Our universe functions in 3 dimensions. Every physical entity can be assigned to 3 coordinates. This concept also includes the genome in our cells. Up until the 20th century, due to a lack of technology, biologists could only postulate what a 3D genome might look like. Now, we have the tools to study the spatial organization of the genome. Indeed, through methods like Hi-C and advances in in-situ hybridization, we are rapidly moving to discern the dynamics of genome organization. The phenomenon of phase separation, well-characterized by polymer physicists and chemists, recently introduced to cell biology has the potential to revolutionize how we look at genome organization and other subcellular assemblies. The concept can explain compartmentalized systems without the need for a membrane, such as in heterochromatin-euchromatin segregation. These advances in technologies and theories have brought about a paradigm shift in the way we study and look at genome organization. Combining chromatin biochemistry with a versatile model system, the nematode C. elegans, I want to tackle the question of whether and how genomes are compartmentalized via phase separation. In particular, I am focusing on two chromatin factors of the HP1 and MBT protein families that appear to be essential in this process.
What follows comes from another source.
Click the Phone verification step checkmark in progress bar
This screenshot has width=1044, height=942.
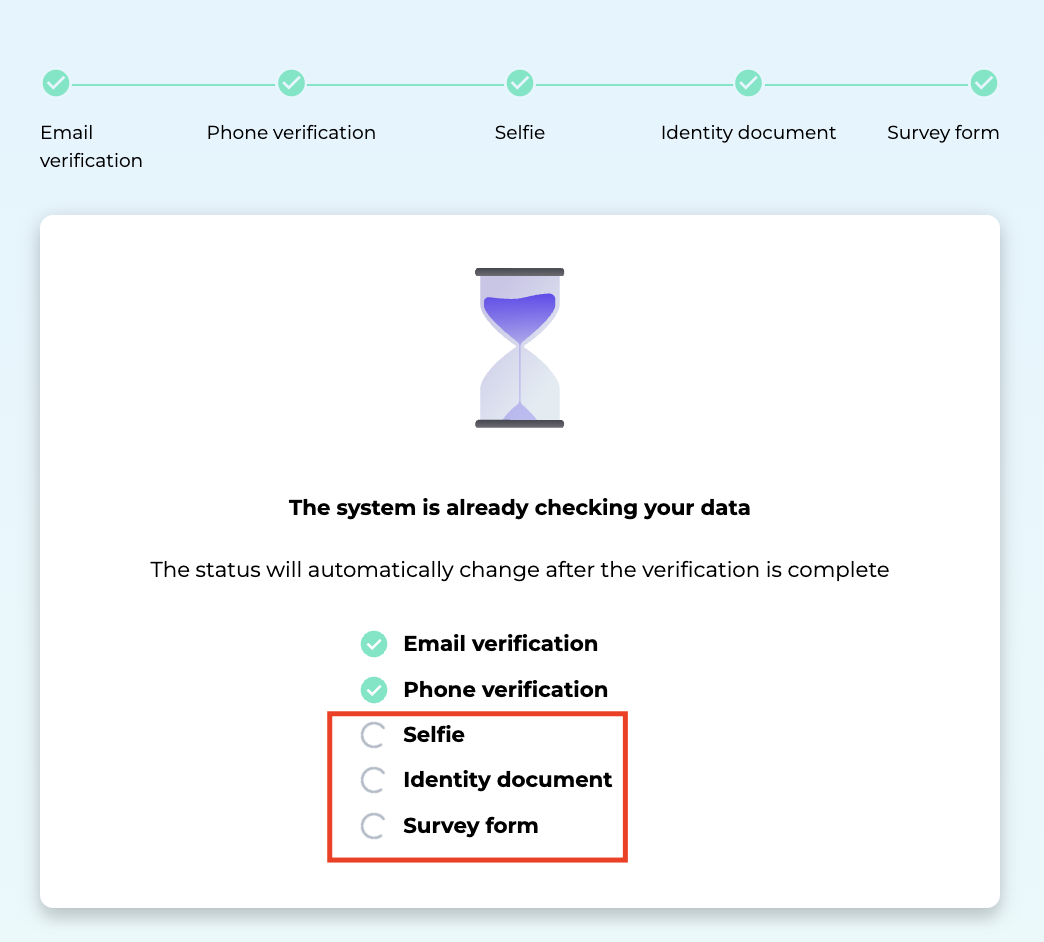point(291,83)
Although I joined the KAUST Ph.D. program in Fall 2020, my arrival to the laboratory has been delayed until recently due to the ongoing pandemic. Being an opportunist, I decided to take advantage of the delay and got married to my longtime girlfriend in September 2020. Now that we have both safely arrived at KAUST, I am very excited to finally start my experimental work in the lab and add my contribution to the field”.
Karthik has a bachelor’s degree in Biotechnology from NITW, India, and a master’s degree in Molecular Biology from IRCM, Canada.